Em 2026, a decisão entre abrir uma franquia ou um negócio próprio exige maior planejamento dos empreendedores. Em um cenário de juros elevados e crédito seletivo, a escolha do modelo de empresa pode influenciar o tempo de retorno do investimento e o nível de risco. A decisão final depende do perfil do empreendedor, incluindo capital disponível, experiência e disposição para assumir riscos, com o planejamento sendo fundamental para ambos os formatos.

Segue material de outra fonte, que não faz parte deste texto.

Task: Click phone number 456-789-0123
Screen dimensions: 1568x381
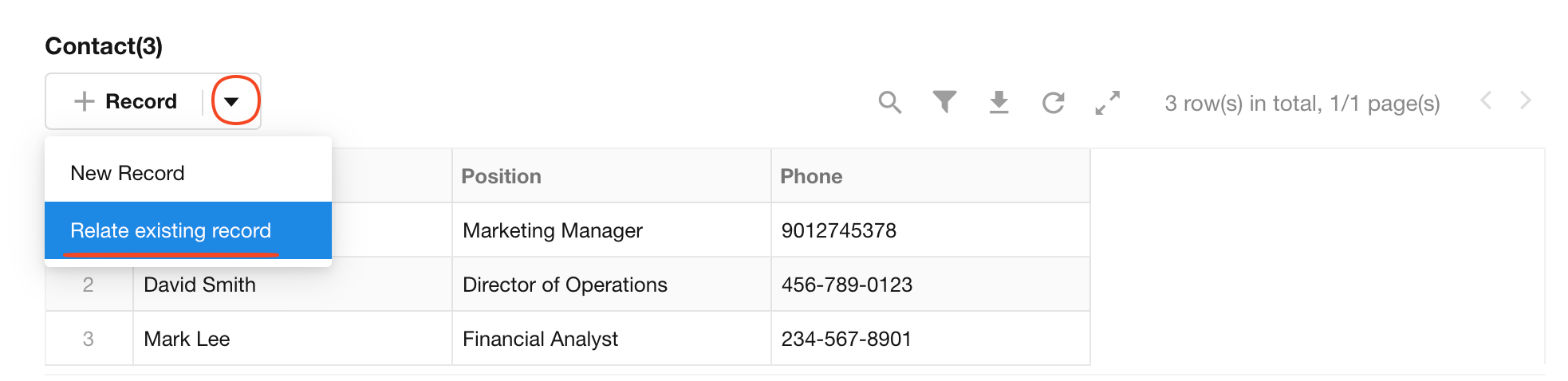Action: [846, 285]
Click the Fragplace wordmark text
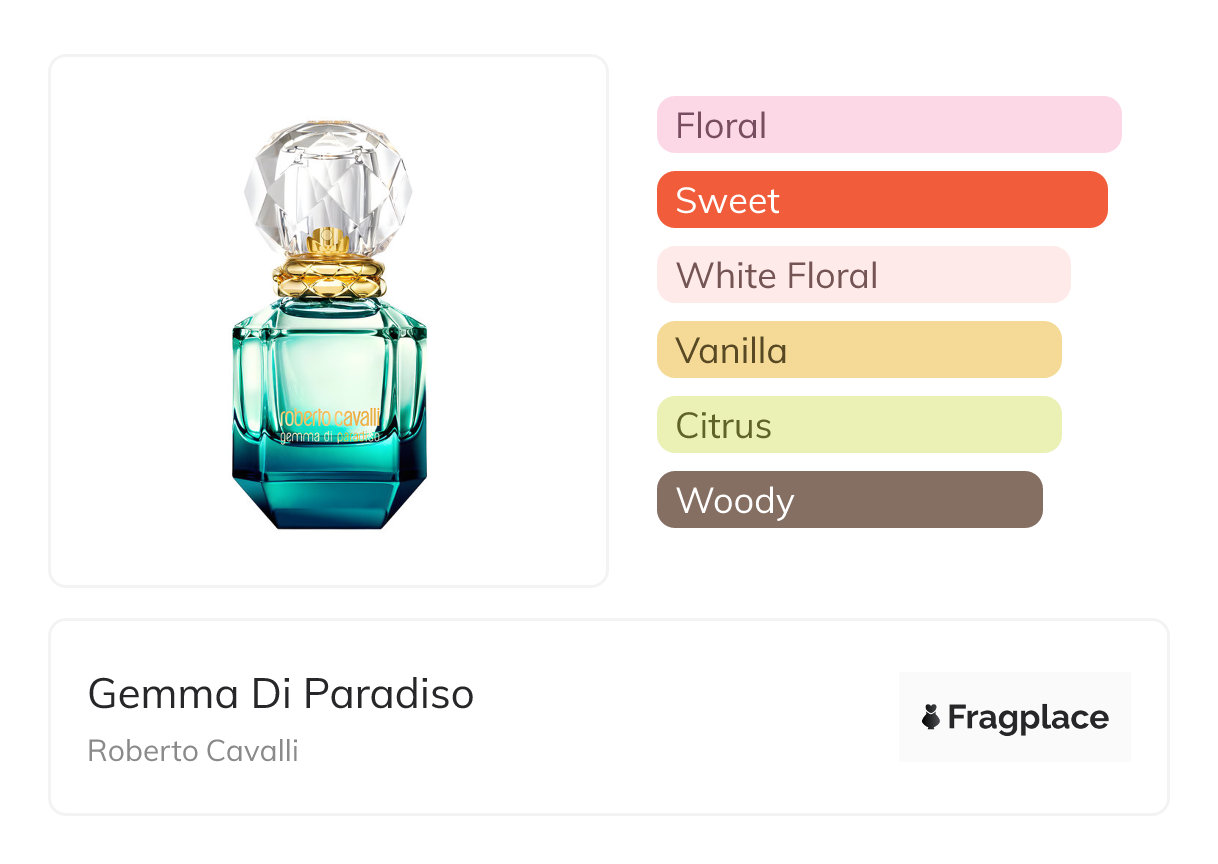Screen dimensions: 1218x864 point(1027,717)
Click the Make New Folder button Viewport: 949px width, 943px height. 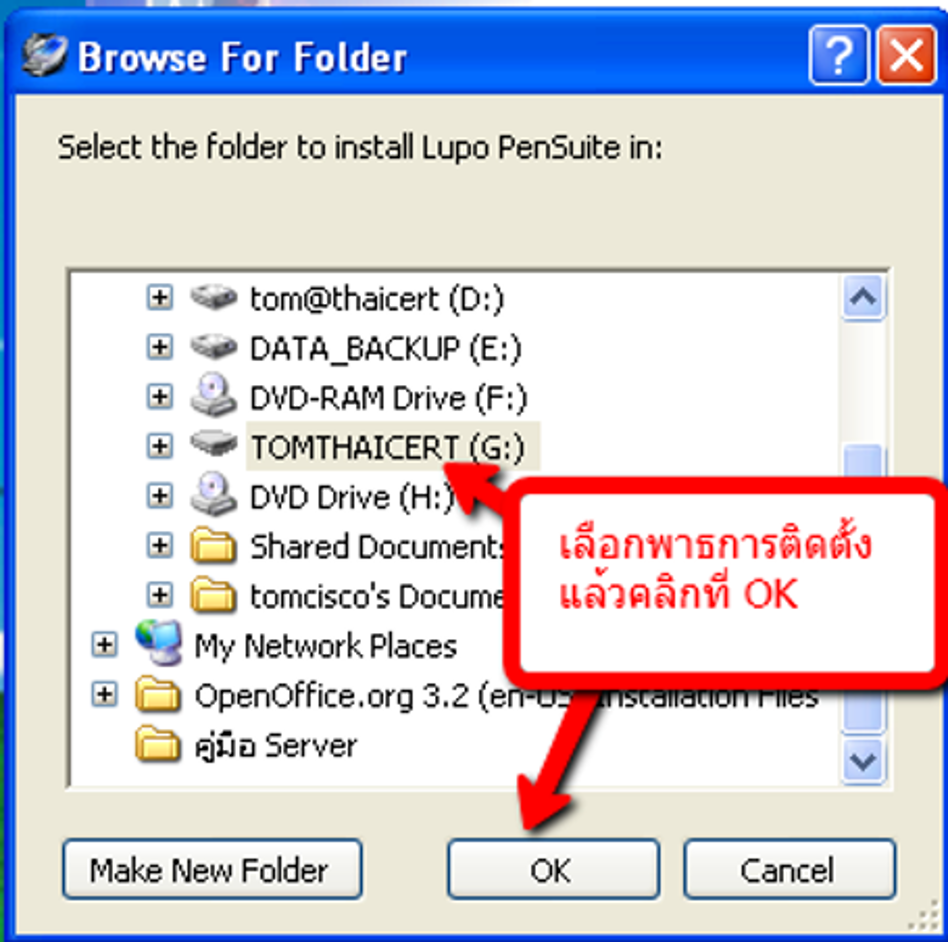212,869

De acordo com O Tempo, dados do Serviço Brasileiro de Apoio às Micro e Pequenas Empresas (Sebrae) mostram que uma parcela de empresas encerra suas atividades antes de completar cinco anos. Em contraste, o sistema de franquias segue em expansão. A Associação Brasileira de Franchising (ABF) informou que o setor faturou R$ 301,7 bilhões em 2025, um crescimento de 10,5% em relação ao ano anterior.
Para Carlos Fuzinelli, especialista em expansão de negócios, a escolha entre os modelos depende do perfil de quem vai empreender. “Não existe uma resposta única. O melhor modelo será aquele alinhado à experiência, ao capital disponível e à disposição para assumir riscos”, afirma. A decisão, segundo ele, deve ser baseada em uma análise pessoal e não apenas em tendências de mercado.

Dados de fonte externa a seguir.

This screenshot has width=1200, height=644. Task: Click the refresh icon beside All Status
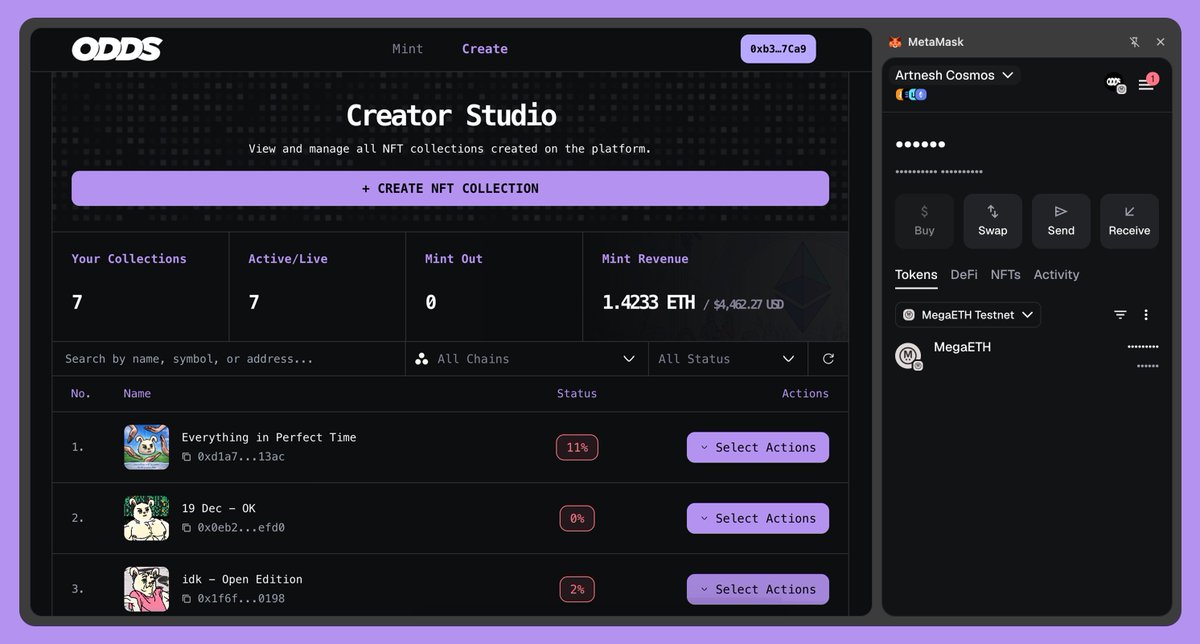coord(828,358)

No negócio próprio, o empreendedor tem autonomia total para definir marca, operação e estratégia. Em contrapartida, precisa validar o produto, testar o mercado e construir a reputação da empresa. Esse caminho costuma exigir mais tempo para alcançar a estabilidade. “O negócio próprio oferece liberdade, mas também cobra mais capacidade de adaptação. É preciso corrigir rotas constantemente até encontrar o modelo ideal”, explica Fuzinelli.

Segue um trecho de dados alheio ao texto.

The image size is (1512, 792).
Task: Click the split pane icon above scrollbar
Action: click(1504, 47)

Já a franquia opera com uma estrutura previamente definida, processos consolidados e suporte da franqueadora, o que pode reduzir a curva de aprendizado e trazer maior previsibilidade. “Na franquia, a pessoa entra em um sistema já testado. Isso costuma reduzir erros iniciais, embora continue sendo necessário boa gestão no dia a dia”, diz o especialista, ressaltando a importância da disciplina do franqueado.
Tempo de maturação e retorno financeiro
O tempo de maturação é outro ponto relevante. Empresas independentes podem levar anos para consolidar sua marca e clientela, enquanto as franquias tendem a encurtar essa fase. O desempenho do negócio franqueado, no entanto, ainda depende do segmento de atuação, da praça escolhida e da capacidade comercial do operador local para executar as estratégias propostas pela franqueadora.
Apesar das vantagens, o modelo franqueado também tem limitações. O empreendedor precisa seguir padrões operacionais, pagar taxas contratuais e aceitar menor autonomia estratégica. “O menor risco não significa ausência de risco. Resultado continua dependendo de gestão, disciplina financeira e execução comercial”, alerta Carlos Fuzinelli sobre a necessidade de uma gestão ativa por parte do franqueado para obter sucesso.
Na prática, três fatores ajudam na decisão: experiência prévia, capital inicial e tolerância ao risco. Perfis iniciantes costumam buscar modelos mais estruturados, como as franquias. Empreendedores experientes, por outro lado, podem preferir a autonomia de um negócio próprio para ter maior controle sobre a operação e explorar um potencial de escala mais amplo, sem as amarras contratuais.
Independentemente do formato, especialistas apontam que o principal erro continua sendo começar sem planejamento. “Empreender exige preparo. Quando a escolha do modelo é feita com consciência, as chances de sucesso aumentam consideravelmente”, conclui Fuzinelli. A análise cuidadosa do perfil do empreendedor e do mercado é, portanto, um passo fundamental antes de realizar o investimento.